O.B Chamling Rai
Nepal's Indigenous Peoples have been largely excluded from the State. As a result, they have benefitted little from development projects.
Advocate Shankar Limbu, Secretary of the Lawyers' Association for Human Rights of Nepalese Indigenous Peoples (LAHURNIP), says: "The access to development is an issue of human rights. For the last 50 years or so, the United Nations (UN) has been asserting the fact that there is a very close relationship between human rights and development".
In this context, the UN Declaration on the Rights of Indigenous Peoples (UNDRIP) was passed in 2007. The UN has also introduced a set of 17 Sustainable Development Goals (SDGs), which mainly focus on ending poverty and hunger by 2030. Energy, ecosystem, inclusion, balanced development and education are other themes of these global goals.
Nepal has a set of its own goals: to increase per capita income to $2,500, to decease Maternal Mortality Rate (MMR) to 70 per 100,000 live births, to ensure equal pay for men and women, to provide drinking water facilities to 99% of its population, among others.
Nepal's Indigenous Peoples have been largely excluded from the State. As a result, they have benefitted little from development projects.
But how do Indigenous Peoples benefit from the State's investment in achieving these lofty goals? This is a tricky question -- one that could make or break the future of Adivasi Janajati?
Eminent sociologist Dr Krishna Bahadur Bhattachan says that the SDGS -- or the State's investment in achieving them -- are unlikely to have a positive impact on the lives of Indigenous Peoples. He says: "The first and foremost concerns of Indigenous Peoples are autonomy and rights to self-determination, which the SDGs have failed to address."
Dr Bhattachan adds: "Since the SDGs do not address the primary concerns of Indigenous Peoples, what they will achieve might have a very little bearing on our future".
Adivasi Janajati is a distinct community with their own history, geography, lifestyle, culture and values. In the preamble of UNDRIP, it has been clearly mentioned that Indigenous Peoples will have rights over their land and natural resources. So, any development projects have to take into account Indigenous Peoples' opinions, emotions and aspirations.
Since the SDGs do not address the primary concerns of Indigenous Peoples, what they will achieve might have a very little bearing on our future.
Jyoti Danuwar, an indigenous rights activist, says: "Development cannot happen by depriving Indigenous Peoples of their natural resources, dismantling their traditional institutions and allowing their mother tongues to become extinct.

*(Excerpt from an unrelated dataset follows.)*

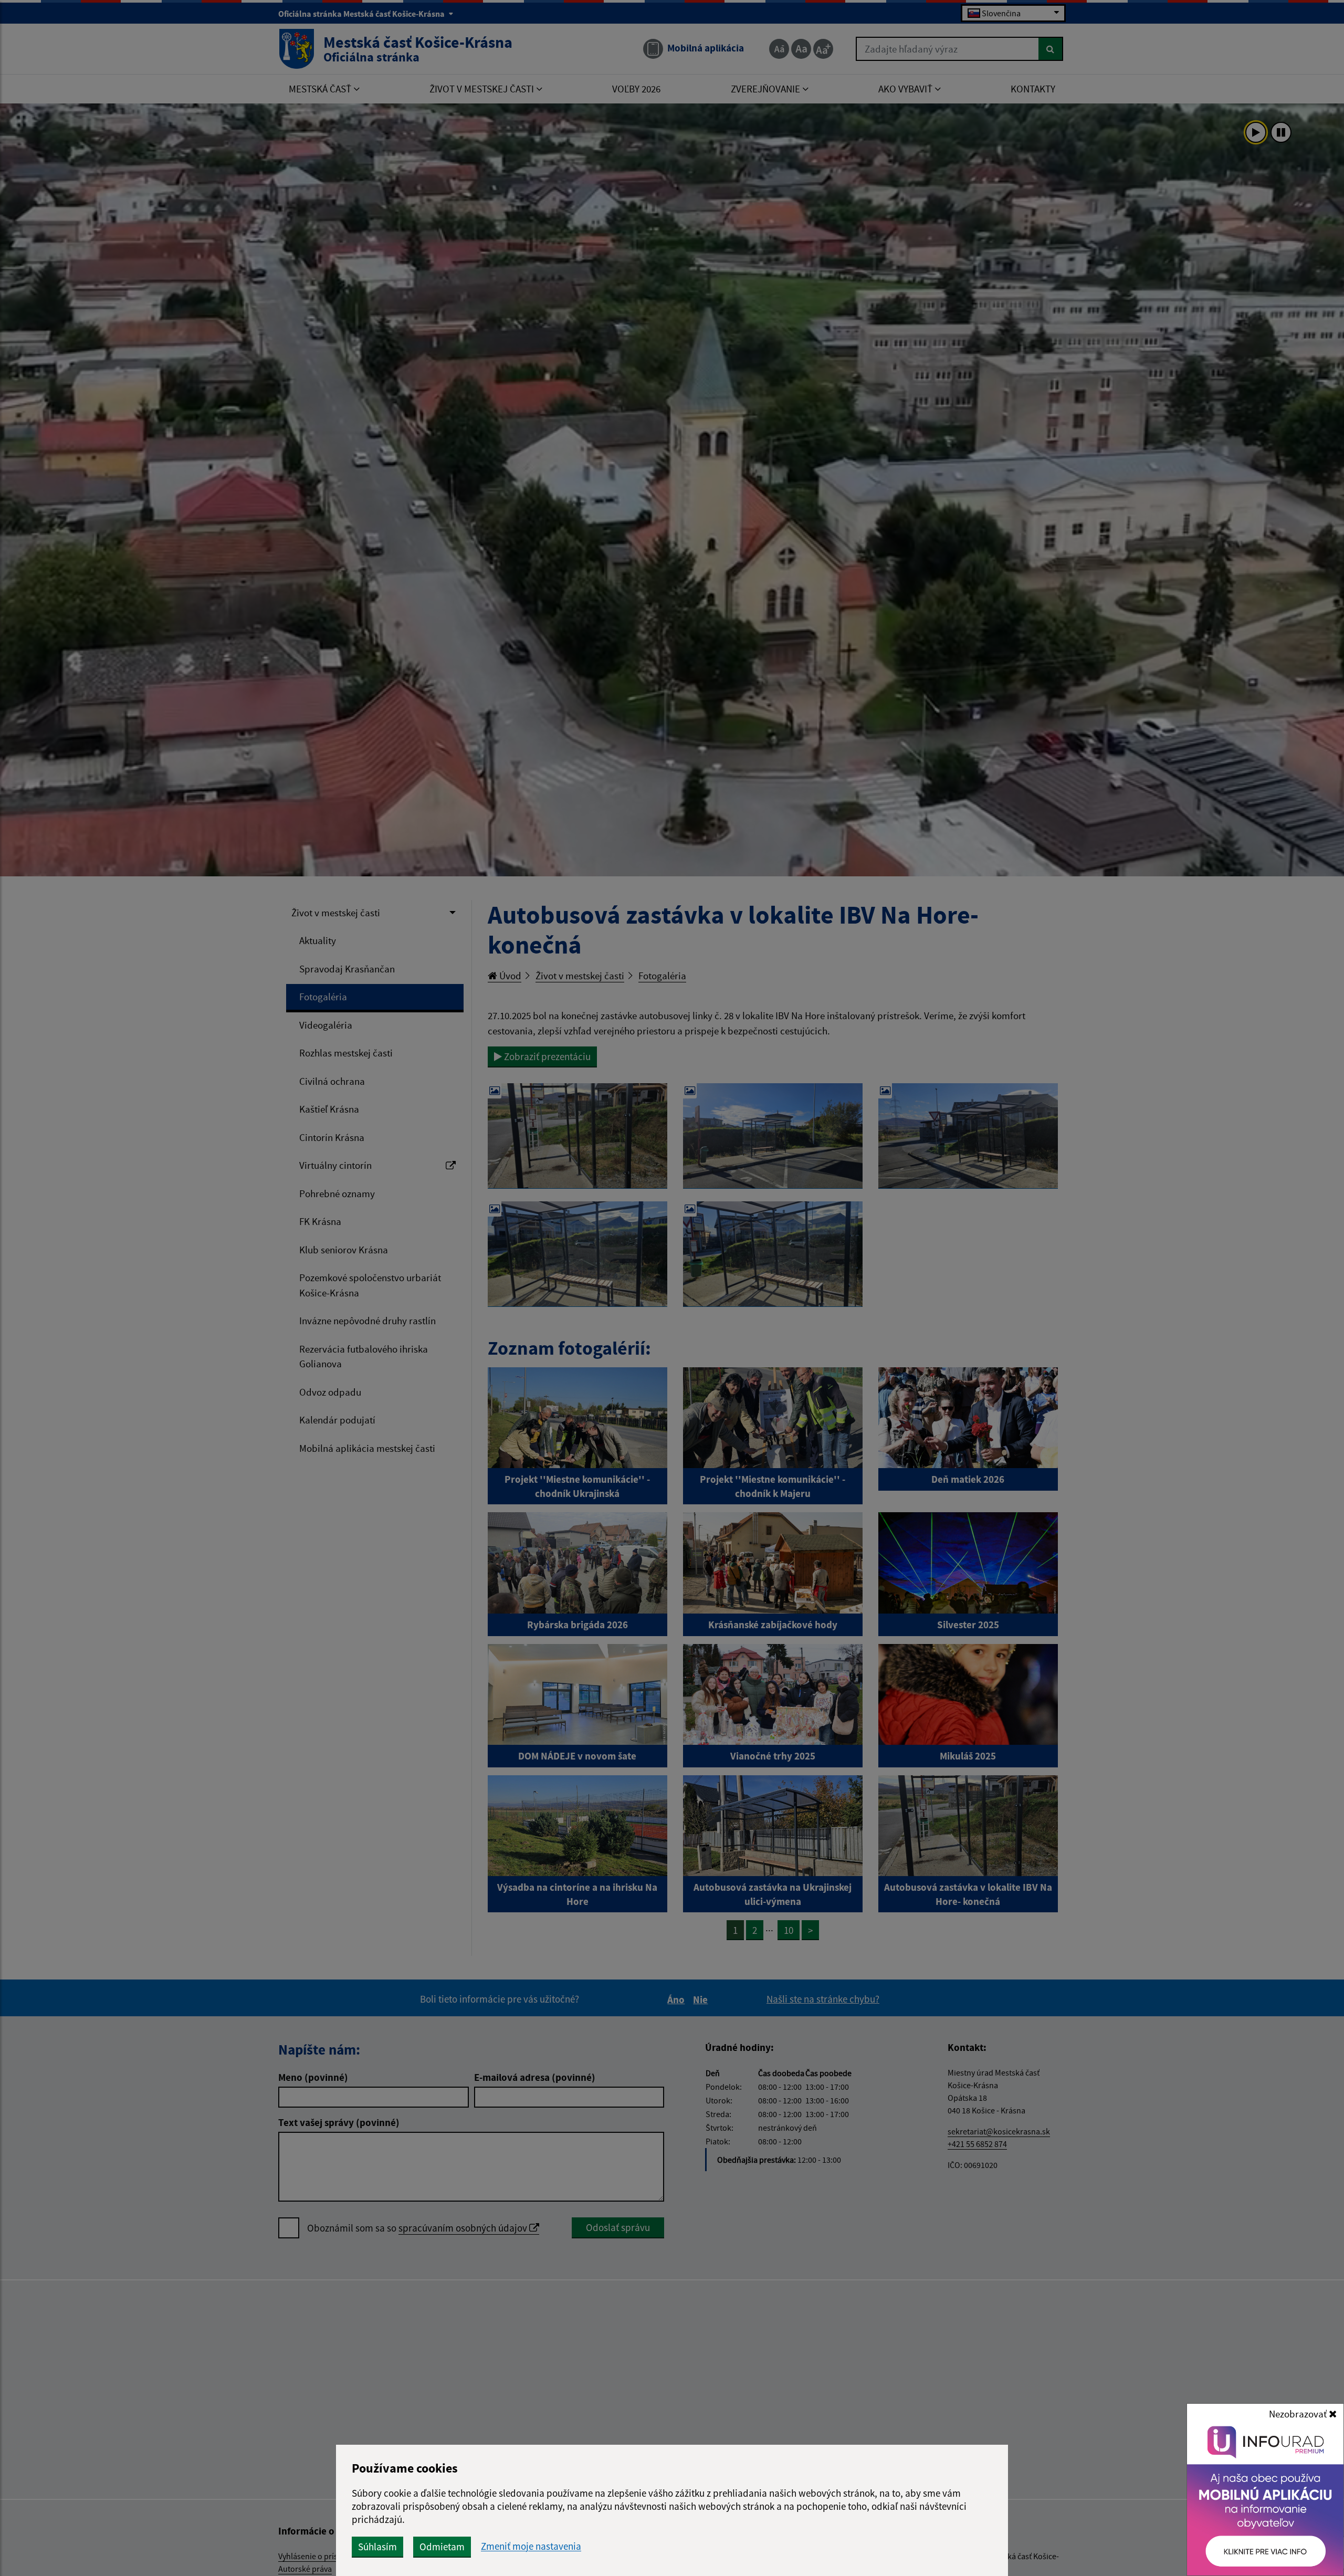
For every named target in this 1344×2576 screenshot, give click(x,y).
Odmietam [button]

Development models need to be in sync with their aspirations".
In most cases, development projects have negatively impacted Indigenous Peoples. Khadga Narayan Chaudhary, a Tharu activist, says: "What we are seeing today is the excessive use of excavators and bulldozers to exploit natural resources, and to fell trees in the name of development. This kind of development will have detrimental effects on the lives and livelihood of local people, including Indigenous Peoples".
Sociologist Dr Bhattachan concludes: "The kind of development that does not benefit Indigenous Peoples should be rejected. There has to be a new model of development in tune with the ILO 169 and international laws about the rights of Indigenous Peoples. Only then will Indigenous Peoples benefit from development".